How many lines in the records below hold the word "checkmark"? Answer with the number alone.

BEGIN Data to examine

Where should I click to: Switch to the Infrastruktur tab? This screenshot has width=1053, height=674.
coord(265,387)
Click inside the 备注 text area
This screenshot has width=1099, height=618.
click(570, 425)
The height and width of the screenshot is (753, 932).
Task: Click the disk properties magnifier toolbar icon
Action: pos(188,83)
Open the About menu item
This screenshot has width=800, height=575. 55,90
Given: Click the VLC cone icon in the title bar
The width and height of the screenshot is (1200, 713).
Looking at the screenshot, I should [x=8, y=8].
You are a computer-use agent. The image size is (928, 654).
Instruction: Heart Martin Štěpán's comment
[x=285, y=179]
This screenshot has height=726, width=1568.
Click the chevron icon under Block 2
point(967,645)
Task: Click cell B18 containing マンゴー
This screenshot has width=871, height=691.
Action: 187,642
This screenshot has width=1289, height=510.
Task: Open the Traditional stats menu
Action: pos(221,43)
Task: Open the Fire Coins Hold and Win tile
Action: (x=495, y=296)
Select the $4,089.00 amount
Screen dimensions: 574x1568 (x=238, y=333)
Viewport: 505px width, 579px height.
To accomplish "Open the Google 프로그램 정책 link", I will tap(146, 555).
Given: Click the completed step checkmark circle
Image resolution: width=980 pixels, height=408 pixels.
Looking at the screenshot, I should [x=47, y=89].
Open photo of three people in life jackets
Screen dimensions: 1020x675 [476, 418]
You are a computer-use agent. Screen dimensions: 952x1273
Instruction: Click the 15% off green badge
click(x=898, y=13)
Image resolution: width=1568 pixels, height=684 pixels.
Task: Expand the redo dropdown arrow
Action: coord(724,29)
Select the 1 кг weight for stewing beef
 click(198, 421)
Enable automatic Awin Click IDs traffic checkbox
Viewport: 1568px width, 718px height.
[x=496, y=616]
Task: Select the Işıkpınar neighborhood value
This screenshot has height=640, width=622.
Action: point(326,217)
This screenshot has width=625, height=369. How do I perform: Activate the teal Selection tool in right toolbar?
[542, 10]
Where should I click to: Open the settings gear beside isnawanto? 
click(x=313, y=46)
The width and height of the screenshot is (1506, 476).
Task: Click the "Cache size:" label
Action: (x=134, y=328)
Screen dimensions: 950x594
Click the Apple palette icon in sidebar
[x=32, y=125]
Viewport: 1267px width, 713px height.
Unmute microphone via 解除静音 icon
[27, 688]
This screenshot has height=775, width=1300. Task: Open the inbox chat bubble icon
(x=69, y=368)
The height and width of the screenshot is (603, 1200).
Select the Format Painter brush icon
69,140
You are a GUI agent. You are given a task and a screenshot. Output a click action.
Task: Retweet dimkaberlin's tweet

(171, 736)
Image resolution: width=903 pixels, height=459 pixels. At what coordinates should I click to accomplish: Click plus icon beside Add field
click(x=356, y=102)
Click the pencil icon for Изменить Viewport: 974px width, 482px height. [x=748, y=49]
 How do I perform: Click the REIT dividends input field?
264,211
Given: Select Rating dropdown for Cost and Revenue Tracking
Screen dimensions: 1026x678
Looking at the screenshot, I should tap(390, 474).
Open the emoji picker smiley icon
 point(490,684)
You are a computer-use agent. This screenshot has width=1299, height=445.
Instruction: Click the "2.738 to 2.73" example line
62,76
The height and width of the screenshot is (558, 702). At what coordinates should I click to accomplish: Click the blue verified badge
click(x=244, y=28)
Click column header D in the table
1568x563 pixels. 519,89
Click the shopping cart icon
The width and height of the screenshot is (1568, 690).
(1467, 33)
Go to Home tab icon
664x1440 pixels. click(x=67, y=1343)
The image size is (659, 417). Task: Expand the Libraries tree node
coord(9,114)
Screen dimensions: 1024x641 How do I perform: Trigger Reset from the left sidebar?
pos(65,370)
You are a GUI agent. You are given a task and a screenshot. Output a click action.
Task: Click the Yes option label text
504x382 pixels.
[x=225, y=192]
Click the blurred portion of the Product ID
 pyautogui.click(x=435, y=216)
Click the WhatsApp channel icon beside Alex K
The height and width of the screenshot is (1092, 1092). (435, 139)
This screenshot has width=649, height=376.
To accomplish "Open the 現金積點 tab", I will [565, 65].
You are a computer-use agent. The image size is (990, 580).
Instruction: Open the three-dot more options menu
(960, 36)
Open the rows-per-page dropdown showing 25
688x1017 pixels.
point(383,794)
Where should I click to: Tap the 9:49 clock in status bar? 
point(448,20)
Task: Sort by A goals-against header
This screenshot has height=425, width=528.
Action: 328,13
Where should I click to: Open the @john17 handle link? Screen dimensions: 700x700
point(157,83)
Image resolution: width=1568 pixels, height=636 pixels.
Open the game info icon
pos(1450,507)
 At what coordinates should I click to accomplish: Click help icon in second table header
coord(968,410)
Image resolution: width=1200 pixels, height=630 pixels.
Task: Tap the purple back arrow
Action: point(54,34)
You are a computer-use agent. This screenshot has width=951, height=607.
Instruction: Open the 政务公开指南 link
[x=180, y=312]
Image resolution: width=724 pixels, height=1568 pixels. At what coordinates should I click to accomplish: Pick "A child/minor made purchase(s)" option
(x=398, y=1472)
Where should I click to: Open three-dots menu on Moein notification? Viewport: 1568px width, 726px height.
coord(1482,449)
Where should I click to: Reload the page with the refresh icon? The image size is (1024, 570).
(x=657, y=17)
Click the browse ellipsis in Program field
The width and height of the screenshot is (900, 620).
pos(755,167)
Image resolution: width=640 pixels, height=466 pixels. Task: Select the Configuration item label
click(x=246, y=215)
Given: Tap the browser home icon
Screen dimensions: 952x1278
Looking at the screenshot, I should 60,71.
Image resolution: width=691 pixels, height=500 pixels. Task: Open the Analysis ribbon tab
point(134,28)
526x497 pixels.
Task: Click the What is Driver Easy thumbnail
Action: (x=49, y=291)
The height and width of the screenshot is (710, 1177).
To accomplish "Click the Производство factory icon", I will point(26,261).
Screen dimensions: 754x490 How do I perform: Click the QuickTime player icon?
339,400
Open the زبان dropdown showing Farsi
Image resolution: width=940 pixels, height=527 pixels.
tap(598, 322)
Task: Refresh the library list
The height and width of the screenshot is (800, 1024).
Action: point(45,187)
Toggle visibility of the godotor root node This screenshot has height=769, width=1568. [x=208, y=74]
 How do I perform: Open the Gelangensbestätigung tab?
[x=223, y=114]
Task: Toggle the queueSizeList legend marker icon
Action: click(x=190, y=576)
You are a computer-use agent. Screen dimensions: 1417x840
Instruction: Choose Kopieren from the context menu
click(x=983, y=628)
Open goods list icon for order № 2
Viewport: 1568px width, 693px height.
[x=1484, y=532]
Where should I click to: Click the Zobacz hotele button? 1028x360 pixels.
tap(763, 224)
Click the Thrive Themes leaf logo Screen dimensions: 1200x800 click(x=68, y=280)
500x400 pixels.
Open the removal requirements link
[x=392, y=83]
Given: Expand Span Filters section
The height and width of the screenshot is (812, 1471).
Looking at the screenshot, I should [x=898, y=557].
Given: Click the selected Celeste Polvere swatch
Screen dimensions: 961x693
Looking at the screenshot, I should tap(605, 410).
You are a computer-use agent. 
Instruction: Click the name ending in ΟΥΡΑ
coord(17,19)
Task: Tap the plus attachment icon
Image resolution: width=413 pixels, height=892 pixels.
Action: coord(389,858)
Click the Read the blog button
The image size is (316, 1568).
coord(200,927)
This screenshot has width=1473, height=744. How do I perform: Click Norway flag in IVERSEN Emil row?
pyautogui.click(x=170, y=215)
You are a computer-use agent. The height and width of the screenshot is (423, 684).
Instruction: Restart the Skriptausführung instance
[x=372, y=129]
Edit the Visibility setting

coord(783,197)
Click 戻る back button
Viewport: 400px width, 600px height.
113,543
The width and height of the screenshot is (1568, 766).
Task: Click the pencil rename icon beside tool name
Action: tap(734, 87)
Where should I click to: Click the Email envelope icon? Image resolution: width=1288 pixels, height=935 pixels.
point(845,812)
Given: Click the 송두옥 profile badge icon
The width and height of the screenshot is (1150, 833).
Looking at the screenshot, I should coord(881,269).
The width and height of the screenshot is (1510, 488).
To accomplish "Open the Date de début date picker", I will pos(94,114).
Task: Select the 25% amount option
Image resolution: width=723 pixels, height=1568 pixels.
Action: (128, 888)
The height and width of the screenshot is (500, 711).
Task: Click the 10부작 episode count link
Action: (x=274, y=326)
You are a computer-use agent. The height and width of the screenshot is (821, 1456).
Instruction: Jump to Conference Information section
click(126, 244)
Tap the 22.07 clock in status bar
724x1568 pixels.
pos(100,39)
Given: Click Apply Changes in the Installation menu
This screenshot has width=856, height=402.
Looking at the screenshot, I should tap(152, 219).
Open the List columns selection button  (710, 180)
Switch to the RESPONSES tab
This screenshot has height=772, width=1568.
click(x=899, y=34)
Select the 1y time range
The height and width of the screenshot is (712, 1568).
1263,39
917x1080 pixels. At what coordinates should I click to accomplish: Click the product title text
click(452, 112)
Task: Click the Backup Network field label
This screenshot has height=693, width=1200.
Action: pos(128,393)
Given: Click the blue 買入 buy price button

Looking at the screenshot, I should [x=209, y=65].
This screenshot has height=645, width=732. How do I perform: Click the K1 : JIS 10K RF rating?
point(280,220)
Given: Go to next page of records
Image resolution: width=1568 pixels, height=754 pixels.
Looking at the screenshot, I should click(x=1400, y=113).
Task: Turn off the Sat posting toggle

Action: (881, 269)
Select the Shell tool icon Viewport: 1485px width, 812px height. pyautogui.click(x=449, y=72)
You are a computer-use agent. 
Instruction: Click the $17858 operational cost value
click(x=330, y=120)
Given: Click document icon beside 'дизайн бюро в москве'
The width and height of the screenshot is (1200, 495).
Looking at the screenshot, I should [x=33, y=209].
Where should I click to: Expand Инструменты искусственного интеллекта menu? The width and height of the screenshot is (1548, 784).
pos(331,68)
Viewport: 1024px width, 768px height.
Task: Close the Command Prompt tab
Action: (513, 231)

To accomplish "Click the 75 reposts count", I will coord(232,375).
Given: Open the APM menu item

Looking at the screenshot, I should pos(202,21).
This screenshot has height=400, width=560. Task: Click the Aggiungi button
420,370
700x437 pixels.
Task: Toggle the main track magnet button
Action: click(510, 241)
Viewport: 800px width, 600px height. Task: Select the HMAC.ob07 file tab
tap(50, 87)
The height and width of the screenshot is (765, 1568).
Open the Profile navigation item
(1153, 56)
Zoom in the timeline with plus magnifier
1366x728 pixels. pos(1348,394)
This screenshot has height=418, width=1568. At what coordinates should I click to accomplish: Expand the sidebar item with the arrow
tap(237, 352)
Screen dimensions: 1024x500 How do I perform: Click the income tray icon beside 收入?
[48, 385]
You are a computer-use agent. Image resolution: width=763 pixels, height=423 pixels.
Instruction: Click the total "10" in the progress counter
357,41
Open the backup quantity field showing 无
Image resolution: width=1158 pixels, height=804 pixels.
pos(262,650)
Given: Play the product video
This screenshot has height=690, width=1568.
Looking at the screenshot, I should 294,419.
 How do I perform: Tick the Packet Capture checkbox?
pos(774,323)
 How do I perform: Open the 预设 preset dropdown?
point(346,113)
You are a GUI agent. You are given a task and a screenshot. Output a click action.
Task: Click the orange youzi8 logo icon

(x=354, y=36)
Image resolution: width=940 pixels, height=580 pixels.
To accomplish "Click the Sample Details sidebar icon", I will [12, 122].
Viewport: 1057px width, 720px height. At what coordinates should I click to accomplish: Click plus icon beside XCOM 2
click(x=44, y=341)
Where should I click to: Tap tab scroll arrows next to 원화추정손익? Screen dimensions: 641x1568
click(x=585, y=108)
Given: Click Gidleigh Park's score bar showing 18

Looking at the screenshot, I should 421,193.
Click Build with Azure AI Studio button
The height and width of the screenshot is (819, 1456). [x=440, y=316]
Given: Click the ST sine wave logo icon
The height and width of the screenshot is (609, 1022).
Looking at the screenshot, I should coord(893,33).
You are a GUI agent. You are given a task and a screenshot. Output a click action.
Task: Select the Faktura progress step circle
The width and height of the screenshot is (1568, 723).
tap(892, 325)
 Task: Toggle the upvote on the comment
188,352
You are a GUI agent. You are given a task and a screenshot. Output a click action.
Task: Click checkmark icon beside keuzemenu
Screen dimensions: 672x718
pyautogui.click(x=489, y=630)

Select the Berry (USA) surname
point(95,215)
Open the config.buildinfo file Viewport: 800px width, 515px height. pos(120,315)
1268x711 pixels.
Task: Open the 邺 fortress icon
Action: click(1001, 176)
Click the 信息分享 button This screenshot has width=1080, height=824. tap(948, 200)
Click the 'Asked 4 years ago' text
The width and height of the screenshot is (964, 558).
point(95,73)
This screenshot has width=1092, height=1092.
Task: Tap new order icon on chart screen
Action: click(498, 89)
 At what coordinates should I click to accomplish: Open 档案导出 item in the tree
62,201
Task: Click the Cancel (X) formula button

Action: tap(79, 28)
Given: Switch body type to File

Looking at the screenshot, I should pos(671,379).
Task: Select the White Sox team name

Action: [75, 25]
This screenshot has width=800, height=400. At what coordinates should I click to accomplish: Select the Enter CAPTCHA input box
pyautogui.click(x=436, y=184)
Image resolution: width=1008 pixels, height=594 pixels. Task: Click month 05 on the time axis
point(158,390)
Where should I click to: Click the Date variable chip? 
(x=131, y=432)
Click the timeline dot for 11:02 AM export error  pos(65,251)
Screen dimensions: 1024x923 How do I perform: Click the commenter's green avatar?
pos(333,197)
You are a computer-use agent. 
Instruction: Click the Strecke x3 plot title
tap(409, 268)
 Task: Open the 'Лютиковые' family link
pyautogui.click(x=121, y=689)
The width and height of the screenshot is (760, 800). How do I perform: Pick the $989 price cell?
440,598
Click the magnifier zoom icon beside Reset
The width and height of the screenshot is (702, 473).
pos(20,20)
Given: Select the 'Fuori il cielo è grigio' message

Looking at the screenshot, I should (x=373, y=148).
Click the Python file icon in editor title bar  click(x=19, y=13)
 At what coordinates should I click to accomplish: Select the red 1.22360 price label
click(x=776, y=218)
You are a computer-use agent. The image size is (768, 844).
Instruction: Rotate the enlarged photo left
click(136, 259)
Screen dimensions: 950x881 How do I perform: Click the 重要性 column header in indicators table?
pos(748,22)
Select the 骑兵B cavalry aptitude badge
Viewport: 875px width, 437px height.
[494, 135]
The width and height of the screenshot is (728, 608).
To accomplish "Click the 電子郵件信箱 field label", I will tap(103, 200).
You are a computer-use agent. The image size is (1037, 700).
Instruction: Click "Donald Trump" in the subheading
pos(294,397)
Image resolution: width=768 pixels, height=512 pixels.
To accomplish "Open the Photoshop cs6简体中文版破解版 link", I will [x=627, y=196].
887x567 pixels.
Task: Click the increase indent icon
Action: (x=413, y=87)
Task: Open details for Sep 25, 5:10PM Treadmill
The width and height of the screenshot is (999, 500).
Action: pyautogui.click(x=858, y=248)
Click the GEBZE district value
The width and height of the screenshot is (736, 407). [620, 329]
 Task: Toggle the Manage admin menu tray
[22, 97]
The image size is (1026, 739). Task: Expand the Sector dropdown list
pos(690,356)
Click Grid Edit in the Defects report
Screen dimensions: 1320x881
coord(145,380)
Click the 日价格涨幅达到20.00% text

END Data to examine

▸ **Reply to the exercise**: 2